Política

Paulo Henrique Costa é preso após diálogos sobre negócios com imóveis e Banco Master

Paulo Henrique Costa é preso após diálogos sobre negócios com imóveis e Banco Master

A Polícia Federal (PF) prendeu, nesta quinta-feira (16), o ex-presidente do Banco de Brasília (BRB), Paulo Henrique Costa, em uma nova fase da operação Compliance Zero. A prisão está relacionada a diálogos encontrados no celular do banqueiro Daniel Vorcaro, que revelam uma íntima relação entre os dois em negócios envolvendo imóveis.

As investigações apontam que Costa estava negociando apartamentos em troca de vantagens ao Banco Master, de Vorcaro. Durante as conversas, Costa expressou interesse em mostrar um apartamento em São Paulo à sua esposa, o que foi considerado “legal” por Vorcaro.
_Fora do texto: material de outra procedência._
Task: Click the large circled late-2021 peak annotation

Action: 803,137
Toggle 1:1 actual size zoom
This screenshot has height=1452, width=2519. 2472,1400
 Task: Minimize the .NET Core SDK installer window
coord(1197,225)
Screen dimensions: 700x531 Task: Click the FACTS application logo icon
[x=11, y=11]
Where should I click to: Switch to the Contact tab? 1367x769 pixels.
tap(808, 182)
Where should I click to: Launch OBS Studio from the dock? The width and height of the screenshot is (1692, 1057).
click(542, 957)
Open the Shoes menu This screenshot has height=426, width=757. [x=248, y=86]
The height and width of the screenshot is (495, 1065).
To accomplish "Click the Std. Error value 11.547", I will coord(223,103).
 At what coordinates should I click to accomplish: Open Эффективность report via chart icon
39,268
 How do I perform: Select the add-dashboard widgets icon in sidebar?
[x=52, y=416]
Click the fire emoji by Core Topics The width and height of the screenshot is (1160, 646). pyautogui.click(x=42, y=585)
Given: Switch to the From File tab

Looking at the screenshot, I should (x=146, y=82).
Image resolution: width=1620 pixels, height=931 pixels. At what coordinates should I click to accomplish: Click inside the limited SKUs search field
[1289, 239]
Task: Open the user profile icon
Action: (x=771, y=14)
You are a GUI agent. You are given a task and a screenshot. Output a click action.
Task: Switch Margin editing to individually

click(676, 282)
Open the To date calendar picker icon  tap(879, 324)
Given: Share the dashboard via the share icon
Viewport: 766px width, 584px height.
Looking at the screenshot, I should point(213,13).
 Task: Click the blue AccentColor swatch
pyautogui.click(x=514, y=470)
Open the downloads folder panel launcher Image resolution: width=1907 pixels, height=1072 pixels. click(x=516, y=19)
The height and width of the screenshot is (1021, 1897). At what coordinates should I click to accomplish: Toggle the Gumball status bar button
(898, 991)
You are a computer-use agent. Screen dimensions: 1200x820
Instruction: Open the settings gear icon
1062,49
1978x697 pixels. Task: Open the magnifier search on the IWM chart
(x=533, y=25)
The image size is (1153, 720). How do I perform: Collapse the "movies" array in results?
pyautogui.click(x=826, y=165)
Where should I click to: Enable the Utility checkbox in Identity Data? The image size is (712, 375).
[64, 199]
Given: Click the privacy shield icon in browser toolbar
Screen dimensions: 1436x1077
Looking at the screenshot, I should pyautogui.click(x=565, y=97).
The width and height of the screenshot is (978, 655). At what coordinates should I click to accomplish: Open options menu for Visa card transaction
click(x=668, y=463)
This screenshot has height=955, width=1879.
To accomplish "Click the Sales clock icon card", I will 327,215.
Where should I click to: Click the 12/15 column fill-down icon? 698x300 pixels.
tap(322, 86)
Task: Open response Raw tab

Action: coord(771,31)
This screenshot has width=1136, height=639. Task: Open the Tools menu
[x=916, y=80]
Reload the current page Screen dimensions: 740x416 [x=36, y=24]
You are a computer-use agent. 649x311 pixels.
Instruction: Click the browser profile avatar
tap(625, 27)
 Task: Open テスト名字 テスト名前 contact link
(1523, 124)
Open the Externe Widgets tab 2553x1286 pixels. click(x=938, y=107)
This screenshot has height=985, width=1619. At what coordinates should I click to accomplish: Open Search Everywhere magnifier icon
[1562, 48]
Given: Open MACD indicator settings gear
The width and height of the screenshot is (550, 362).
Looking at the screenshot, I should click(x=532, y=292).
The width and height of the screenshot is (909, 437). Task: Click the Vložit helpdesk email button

Essas mensagens foram inicialmente divulgadas pelo blog do repórter Fausto Macedo e confirmadas por fontes da Gazeta do Povo.

Negociações e Barreira do Banco Central

Os diálogos coincidem com o período em que o BRB estava negociando a compra do Banco Master, em março do ano passado. No entanto, em setembro, o Banco Central barrou a negociação devido a fragilidades e riscos identificados na operação. A investigação revelou que, após as negociações, Costa e Vorcaro criaram uma holding financeira, com Costa atuando como CEO, e que os imóveis adquiridos com propina seriam registrados em nome dessa nova empresa.

Valores Envolvidos e Críticas à Prisão

O valor total empregado nas transações de imóveis chega a R$ 75 milhões, podendo alcançar até R$ 140 milhões. A defesa de Paulo Henrique Costa criticou a prisão, alegando que não havia perigo para o andamento das investigações. O advogado Cleber Lopes afirmou que a defesa considera a prisão “absolutamente desnecessária” e que Costa não cometeu crime algum.

Por outro lado, a defesa de Daniel Vorcaro optou por não comentar sobre os desdobramentos do caso.

Opinião

A prisão de Paulo Henrique Costa levanta questões sobre a integridade das negociações no setor financeiro e a necessidade de maior transparência nas relações entre instituições bancárias e seus executivos.